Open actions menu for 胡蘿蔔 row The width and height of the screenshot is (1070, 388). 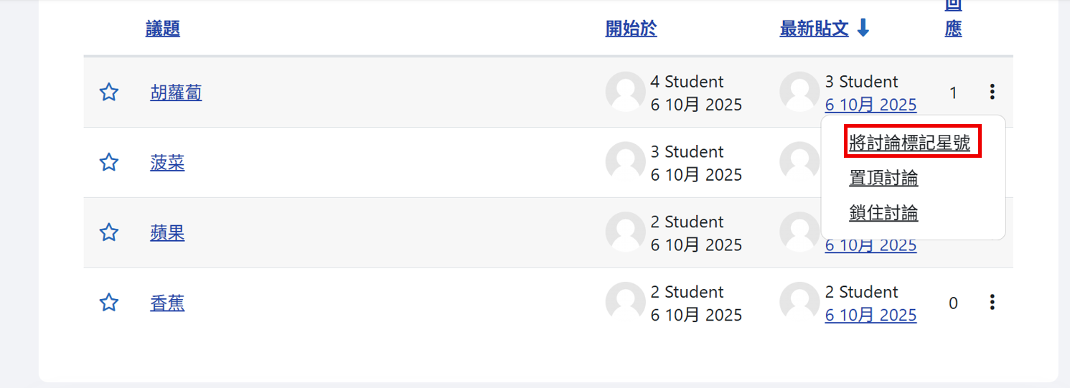992,92
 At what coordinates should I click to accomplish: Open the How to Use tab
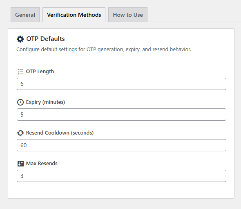(128, 15)
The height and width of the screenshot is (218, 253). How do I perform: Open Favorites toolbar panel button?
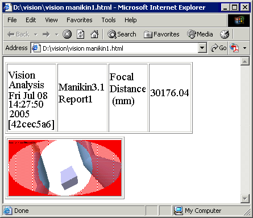[x=161, y=34]
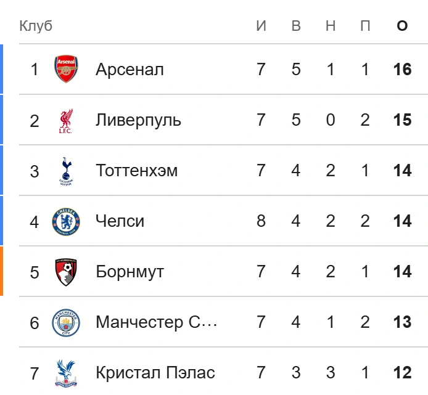Click the В wins column header
The image size is (428, 395).
pos(296,26)
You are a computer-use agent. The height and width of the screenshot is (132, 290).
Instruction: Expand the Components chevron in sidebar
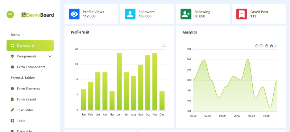point(50,56)
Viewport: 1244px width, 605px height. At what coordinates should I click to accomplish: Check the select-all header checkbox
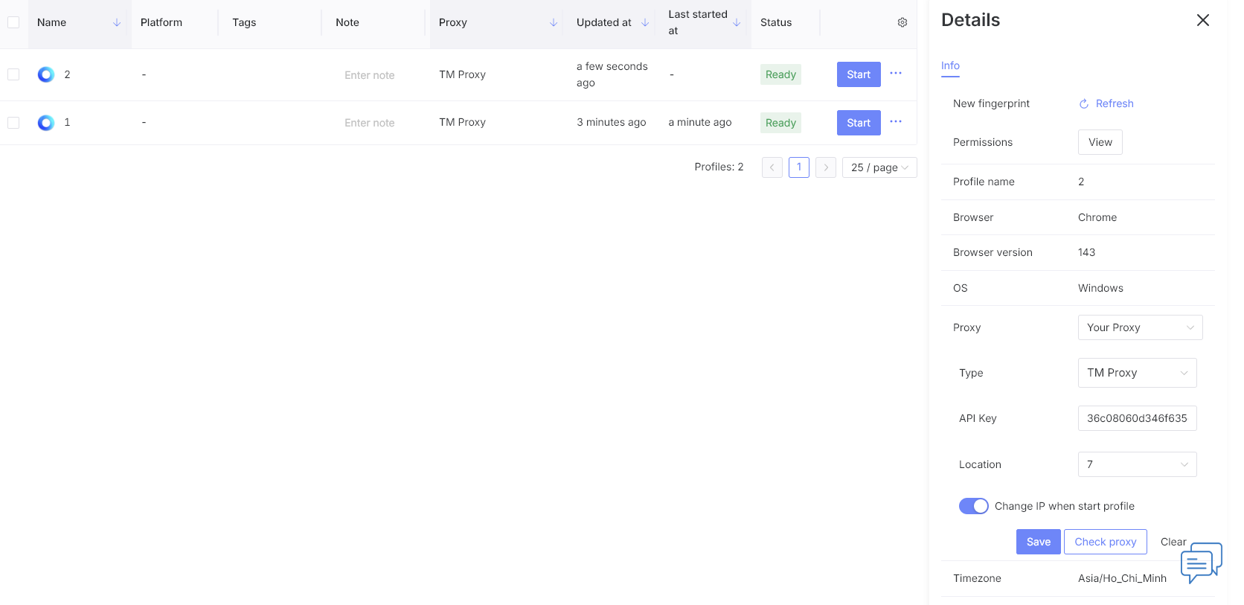coord(13,22)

□ □ □

• _Task instructions_:
Starting at the line that has "Viewport: 1244px width, 605px" and going through the end of the data, write those lines again with "header" changed to "top-row" and nothing else changed. Leave the pictures out.

• _In response_:
Viewport: 1244px width, 605px height. At what coordinates should I click to accomplish: Check the select-all top-row checkbox
coord(13,22)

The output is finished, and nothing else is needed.